# Woodlice & springtails



## Drew (Nov 9, 2006)

Any issues with keeping them in the same culture? My woodlice culture is kept in a very large tupperware type container, bark, moss, leaves, etc. Any issues adding springtails? I don't want to crash out the woodlice culture.


----------



## EDs Fly Meat (Apr 29, 2004)

Hi Drew,
That's a good question. I would suspect that 1 of 4 things would happen.
#1 the lice take over and the springtails crash, #2 The springtails take over and the lice crash, #3 they both crash, #4 they both live cooperatively. I'm sure that someone out there has already done it.
My vote would be #2 but that it would take a long time. Your thoughts?
Dave


----------



## rozdaboff (Feb 27, 2005)

I have never done it on purpose - but I seem to always get springtail contamination in my isopod cultures. I haven't had an issue with the dwarf white woodlice. Springs and the DWW seem to coexist just fine (well at least for the year and a half or so I have had my cultures going).

I have had issues with some of my other dwarf varieties (namely the pygmy red) and silver springtails. In this case, the springtails have dominated the cultures and isopods are a hard find. So - it can go either way.
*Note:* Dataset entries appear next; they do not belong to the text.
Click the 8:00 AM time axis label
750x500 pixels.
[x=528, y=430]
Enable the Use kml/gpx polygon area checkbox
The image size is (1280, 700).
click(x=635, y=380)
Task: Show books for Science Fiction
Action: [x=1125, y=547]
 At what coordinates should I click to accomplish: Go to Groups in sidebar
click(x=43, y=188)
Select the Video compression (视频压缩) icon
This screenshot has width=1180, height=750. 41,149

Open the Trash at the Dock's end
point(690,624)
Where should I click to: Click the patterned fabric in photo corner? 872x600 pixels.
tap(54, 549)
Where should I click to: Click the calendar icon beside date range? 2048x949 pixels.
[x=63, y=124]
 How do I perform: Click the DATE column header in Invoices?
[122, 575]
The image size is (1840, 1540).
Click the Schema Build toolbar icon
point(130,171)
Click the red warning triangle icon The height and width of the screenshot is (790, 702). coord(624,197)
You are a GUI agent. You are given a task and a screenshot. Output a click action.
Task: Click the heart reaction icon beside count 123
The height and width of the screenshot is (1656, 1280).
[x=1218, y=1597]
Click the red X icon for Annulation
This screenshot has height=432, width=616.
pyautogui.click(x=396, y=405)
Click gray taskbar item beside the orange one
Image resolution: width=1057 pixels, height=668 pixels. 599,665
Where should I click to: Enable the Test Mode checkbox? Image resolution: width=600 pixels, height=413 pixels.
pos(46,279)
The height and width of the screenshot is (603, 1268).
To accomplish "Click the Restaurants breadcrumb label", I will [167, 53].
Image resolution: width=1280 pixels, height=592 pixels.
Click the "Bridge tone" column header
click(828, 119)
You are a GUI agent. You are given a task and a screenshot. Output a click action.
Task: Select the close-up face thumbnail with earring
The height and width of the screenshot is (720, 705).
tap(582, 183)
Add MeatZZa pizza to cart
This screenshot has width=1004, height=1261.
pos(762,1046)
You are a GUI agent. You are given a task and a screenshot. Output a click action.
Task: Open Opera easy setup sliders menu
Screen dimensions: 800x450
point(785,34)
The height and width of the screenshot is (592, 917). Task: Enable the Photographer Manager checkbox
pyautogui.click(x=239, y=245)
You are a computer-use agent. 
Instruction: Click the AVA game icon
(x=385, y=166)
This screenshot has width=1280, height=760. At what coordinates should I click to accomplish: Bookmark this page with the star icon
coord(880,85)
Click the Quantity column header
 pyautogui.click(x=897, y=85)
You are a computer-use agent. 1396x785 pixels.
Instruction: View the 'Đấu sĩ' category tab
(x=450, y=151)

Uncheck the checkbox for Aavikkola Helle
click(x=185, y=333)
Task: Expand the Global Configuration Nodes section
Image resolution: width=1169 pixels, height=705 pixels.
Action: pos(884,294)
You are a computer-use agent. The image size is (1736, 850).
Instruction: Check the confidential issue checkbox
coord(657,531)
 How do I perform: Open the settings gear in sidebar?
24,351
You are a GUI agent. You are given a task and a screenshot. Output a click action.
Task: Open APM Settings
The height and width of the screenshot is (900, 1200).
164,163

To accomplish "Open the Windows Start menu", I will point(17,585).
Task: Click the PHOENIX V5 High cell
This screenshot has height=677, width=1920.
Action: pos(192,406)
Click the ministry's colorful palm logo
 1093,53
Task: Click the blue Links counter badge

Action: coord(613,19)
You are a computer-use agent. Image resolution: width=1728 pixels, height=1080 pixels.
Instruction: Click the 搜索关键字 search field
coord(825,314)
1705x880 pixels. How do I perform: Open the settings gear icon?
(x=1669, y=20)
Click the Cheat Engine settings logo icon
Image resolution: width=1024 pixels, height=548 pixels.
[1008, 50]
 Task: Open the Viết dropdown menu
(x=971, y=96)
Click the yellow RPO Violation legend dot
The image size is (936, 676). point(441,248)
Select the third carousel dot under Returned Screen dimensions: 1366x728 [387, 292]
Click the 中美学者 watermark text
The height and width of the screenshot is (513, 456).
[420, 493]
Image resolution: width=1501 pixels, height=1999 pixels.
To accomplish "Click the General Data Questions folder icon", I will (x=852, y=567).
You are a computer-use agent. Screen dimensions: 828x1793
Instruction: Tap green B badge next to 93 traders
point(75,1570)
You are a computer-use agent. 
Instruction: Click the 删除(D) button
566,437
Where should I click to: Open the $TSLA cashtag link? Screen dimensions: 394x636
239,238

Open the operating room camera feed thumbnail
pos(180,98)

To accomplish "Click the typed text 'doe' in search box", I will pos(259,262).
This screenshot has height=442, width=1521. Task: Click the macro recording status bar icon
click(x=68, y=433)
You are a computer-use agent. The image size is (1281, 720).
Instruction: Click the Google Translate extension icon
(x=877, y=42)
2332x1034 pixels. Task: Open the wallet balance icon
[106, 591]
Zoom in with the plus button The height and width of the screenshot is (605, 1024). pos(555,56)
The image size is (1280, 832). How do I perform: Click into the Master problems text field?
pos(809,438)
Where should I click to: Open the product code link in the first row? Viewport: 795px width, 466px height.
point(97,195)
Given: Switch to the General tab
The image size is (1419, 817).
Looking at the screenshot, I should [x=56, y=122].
I just try to set up cultures regularly to keep the numbers in check.


----------



## Julio (Oct 8, 2007)

yeah, i have a wood lice culture that is loaded with silver spring tails and they are just fine.


----------



## kyle1745 (Feb 15, 2004)

My original woodlice culture had some springtales in it when I got it. I was able to pull the woodlice out and start new ones but the original eventually turned to all springtales.


----------



## Corpus Callosum (Apr 7, 2007)

My pygmy red woodlice culture, same as Oz, some silver springtails got in there and the woodlice crashed. On the other hand my dwarf striped woodlice culture and the silver springs in their culture and have done well together thus far.


----------



## Drew (Nov 9, 2006)

Well, I just looked thru the lice culture and noticed a few springtails. Not sure where they came from, I didn't put them in... I did pick up some leaves from outside but the were rinsed and microwaved so I don't think that the leaves are the source. I am guessing that they were already in the substrate when I bought it. Hopefully there won't be any problems.


----------



## Ollie1972 (Dec 11, 2020)

Julio said:


> yeah, i have a wood lice culture that is loaded with silver spring tails and they are just fine.


Are they still okay after all these years? Are YOU still okay after all these years? I hope so, on both accounts.


----------